- [ASSIGNED TASK]
What lines below hold the string "resolution"? Copy them all.
━━━━━ TASK MATERIAL
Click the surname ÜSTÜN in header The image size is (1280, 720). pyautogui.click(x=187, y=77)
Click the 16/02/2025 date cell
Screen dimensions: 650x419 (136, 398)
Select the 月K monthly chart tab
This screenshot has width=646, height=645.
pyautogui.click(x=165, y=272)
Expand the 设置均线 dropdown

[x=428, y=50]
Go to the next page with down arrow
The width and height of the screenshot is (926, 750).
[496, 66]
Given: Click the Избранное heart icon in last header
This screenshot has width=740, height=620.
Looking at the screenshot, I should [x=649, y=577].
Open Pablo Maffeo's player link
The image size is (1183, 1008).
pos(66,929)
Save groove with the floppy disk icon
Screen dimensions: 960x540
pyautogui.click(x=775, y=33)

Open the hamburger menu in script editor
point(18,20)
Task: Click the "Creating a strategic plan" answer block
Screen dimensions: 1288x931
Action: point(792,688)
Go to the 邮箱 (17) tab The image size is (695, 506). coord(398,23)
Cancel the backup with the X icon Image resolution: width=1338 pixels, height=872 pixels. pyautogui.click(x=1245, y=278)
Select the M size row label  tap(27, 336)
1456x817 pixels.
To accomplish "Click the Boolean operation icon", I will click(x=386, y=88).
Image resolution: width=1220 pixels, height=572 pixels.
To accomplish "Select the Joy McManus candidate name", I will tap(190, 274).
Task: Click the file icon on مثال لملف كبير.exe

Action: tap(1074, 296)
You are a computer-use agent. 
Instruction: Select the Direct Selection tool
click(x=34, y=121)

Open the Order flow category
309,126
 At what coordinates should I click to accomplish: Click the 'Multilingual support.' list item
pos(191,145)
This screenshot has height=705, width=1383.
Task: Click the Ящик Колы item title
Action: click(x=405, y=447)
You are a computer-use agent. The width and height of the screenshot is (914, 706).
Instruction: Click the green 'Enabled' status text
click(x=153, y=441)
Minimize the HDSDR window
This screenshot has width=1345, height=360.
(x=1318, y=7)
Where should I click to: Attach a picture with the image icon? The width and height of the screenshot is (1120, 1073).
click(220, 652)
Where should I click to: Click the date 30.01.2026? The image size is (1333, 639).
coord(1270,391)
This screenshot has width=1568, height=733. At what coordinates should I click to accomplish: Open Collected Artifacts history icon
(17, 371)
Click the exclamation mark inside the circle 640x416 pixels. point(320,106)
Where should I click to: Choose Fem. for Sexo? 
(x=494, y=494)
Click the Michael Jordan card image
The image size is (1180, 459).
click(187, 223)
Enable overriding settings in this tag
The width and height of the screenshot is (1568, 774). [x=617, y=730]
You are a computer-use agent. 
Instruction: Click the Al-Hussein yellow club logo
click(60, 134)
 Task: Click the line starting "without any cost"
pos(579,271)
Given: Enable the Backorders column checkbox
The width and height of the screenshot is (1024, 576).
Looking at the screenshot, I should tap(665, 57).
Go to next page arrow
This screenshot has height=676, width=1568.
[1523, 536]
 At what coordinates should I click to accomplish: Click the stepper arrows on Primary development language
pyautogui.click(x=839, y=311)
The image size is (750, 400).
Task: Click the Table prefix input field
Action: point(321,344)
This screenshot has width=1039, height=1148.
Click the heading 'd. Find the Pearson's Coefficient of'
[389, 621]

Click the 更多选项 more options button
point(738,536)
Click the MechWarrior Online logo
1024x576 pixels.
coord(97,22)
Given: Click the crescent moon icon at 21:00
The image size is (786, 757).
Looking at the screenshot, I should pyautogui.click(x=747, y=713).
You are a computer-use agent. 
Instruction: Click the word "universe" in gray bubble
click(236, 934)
━━━━━━━━━━
- [YOUR RESPONSE]
Cancel the backup with the X icon Image resolution: width=1338 pixels, height=872 pixels. pyautogui.click(x=1245, y=278)
Image resolution: width=1220 pixels, height=572 pixels.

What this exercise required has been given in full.